Details on absorption:
Manganese is required by the body and is found in virtually all diets. Adults consume between 0.7 and 10.9 mg of manganese per day in the diet, with higher intakes for vegetarians who may consume a larger proportion of manganese-rich nuts, grains, and legumes than non-vegetarians. Manganese intake from drinking water is substantially lower than intake from food. Following inhalation exposure, manganese can be transported into olfactory or trigeminal presynaptic nerve endings in the nasal mucosa with subsequent delivery to the brain, across pulmonary epithelial linings into blood or lymph fluids, or across gastrointestinal epithelial linings into blood after mucociliary elevator clearance from the respiratory tract.

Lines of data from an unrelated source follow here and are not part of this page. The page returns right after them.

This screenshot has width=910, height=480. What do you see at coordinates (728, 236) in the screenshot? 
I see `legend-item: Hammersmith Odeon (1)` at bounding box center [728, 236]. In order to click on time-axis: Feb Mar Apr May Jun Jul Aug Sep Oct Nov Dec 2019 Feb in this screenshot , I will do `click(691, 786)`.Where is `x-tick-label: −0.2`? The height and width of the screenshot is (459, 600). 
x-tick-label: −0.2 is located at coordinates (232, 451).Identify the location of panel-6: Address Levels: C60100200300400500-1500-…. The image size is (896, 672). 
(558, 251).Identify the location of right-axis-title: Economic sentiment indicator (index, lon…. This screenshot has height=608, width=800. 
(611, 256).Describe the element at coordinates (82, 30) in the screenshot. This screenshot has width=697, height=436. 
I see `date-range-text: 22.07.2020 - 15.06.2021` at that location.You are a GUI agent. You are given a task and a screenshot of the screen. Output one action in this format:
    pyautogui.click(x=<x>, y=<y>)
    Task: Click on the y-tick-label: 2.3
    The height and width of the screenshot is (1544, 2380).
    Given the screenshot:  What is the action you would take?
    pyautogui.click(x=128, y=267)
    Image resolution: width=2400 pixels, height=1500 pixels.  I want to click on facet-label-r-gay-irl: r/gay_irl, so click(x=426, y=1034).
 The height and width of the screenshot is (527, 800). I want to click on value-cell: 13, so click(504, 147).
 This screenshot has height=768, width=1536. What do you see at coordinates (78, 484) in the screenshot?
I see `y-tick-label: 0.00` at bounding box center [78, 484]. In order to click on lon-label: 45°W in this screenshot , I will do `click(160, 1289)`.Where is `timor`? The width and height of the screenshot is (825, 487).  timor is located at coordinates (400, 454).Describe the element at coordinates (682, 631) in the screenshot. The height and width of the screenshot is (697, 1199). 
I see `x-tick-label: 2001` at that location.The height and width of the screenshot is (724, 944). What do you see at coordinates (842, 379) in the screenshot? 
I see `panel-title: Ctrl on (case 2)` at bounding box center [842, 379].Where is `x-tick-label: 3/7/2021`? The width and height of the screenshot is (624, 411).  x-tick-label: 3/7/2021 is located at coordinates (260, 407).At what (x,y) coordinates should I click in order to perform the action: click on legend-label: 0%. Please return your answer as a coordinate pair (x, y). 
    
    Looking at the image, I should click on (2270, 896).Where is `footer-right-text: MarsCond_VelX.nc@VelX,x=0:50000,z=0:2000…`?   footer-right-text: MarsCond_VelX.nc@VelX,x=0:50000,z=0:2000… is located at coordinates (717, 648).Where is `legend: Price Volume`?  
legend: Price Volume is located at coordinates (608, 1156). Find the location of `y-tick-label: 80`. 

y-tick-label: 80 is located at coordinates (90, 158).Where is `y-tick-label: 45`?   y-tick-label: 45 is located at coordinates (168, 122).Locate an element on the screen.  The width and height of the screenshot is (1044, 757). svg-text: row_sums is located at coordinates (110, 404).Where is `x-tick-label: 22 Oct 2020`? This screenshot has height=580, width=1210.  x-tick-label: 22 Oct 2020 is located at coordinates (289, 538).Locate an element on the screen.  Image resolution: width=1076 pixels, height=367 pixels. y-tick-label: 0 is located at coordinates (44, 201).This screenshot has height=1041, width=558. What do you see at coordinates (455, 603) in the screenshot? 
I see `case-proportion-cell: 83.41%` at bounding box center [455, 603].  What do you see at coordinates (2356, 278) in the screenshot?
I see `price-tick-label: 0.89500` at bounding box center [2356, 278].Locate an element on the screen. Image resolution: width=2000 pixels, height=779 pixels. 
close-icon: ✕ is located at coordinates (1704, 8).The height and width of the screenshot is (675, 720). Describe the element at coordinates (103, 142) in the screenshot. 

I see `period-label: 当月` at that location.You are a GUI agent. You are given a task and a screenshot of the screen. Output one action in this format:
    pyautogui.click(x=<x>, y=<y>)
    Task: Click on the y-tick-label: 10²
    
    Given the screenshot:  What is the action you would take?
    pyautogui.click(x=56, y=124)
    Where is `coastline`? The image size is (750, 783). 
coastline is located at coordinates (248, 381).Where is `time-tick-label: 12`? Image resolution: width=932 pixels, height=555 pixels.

Details on distribution in tissues:
Manganese is found in the brain and all other mammalian tissues, with some tissues showing higher accumulations of manganese than others. For example, liver, pancreas, and kidney usually have higher manganese concentrations than other tissues.
Details on excretion:
The principal route of elimination of manganese from the body is fecal elimination via hepatobiliary excretion; contributions from pancreatic, urinary, and lactational elimination are expected to be small. Excess manganese is expected to be eliminated from the body rapidly.

Applicant's summary and conclusion

Interpretation of results (migrated information): low bioaccumulation potential based on study results
Even though daily dietary intake of manganese can vary substantially, adult humans generally maintain stable tissue levels of manganese through the regulation of gastrointestinal absorption and hepatobiliary excretion. Evidence from studies in humans indicates that inhalation exposure to high levels of manganese compounds (usually manganese dioxide, but also compounds with Mn(II) and Mn(III)) can lead to a disabling syndrome of neurological effects referred to as ‘manganism.